My manager wants me to make this silly AWS certification.
Let me go on a tangent about trains. In Spain before you board a high-speed train you need to go though full security check, like on an airport. In all other EU countries you just show up and board, but in Spain there's the security check. The problem is that even though the security check is an expensive, inefficient theatre, just in case something does blow up, nobody wants to be the politician that removed the security check. There will be no reward for a politician that makes life marginally easier for lots of people, but there will be severe punishment for a politician that is involved in a potential terrorist attack, even if the chance of that happening is ridiculously small.
This is exactly why so many companies love to be balls deep into AWS ecosystem, even if it's expensive.
Nobody gets fired for buying IB^H^H AWS
> In all other EU countries you just show up and board, but in Spain there's the security check
Just for curiosity's sake, did any other EU countries have any recent terrorist attacks involving bombs on trains in the capital, or is Spain so far alone with this experience?
London had the tube bombings, but there is no security scanning there.
AFAIK, there is no security scanning on the metro/"tube" in Spain either, it's on the national train lines.
Edit: Also, after looking it up, it seems like London did add temporary security scanners at some locations in the wake of those bombings, although they weren't permanent.
Russia is the only other European country besides Spain that after train bombings added permanent security scanners. Belgium, France and a bunch of other countries have had train bombings, but none of them added permanent scanners like Spain or Russia did.
Not true, France had this on the train to the Netherlands (Thalys) after some crazy attacked some passengers in that train. They also added electronic gates to most high speed trains in many large stations.
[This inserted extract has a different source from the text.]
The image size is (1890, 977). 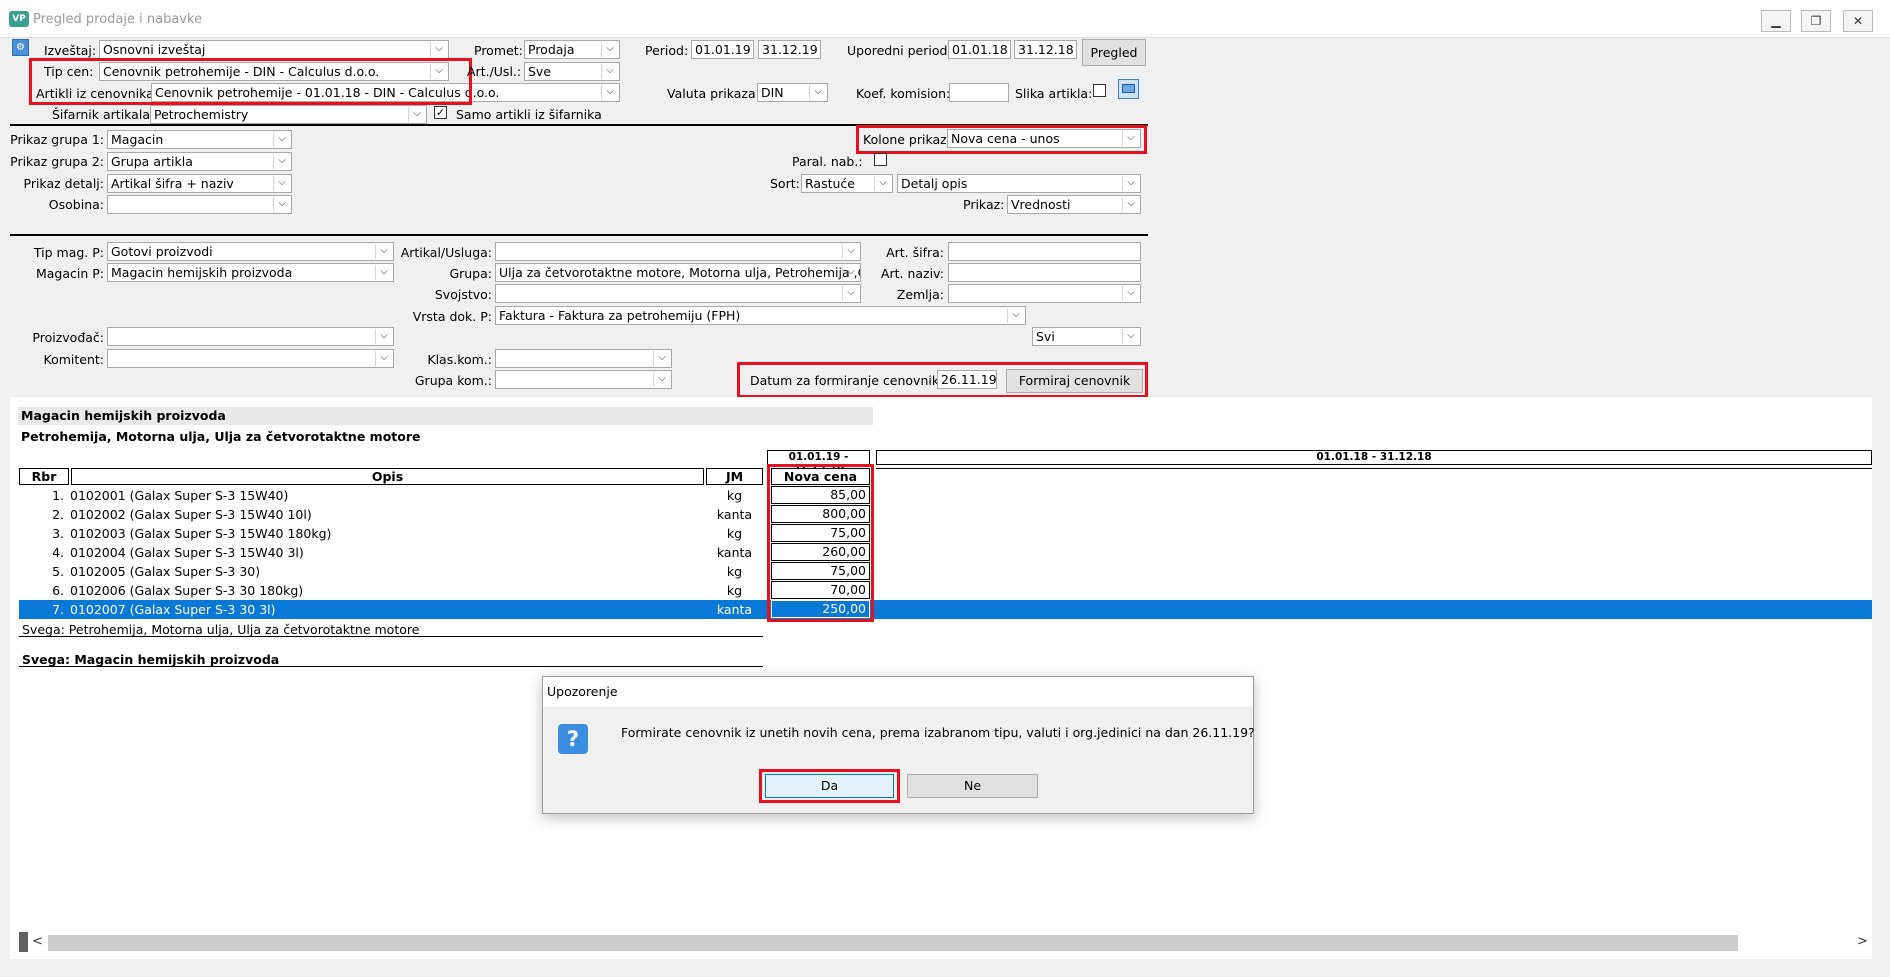 I want to click on svojstvo-select: ⌵, so click(x=678, y=294).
Notice how these inefficient processes create large, compact lines of passengers, which would made the casualties much worse in case of an actual bomb.
Checkout Madrid 2004 terror attacks... So deadly that Spain left Afghanistan and Iraq afik.
That's exactly the event I was alluding to, good detective work :)
https://en.wikipedia.org/wiki/2015_Thalys_train_attack
How does Spain deal with trains that come in from a neighboring country?
The security check has nothing to do with protecting trains or passengers, so your question is irrelevant.
Thanks for letting me know that my question is irrelevant. Sorry for taking up your time.
You're welcome
French trains come in without any security checks.
AWS doesn’t have to be expensive.
Sure, but you outgrow the free ("trial") resources in a blink, and then it starts being expensive compared to the alternatives.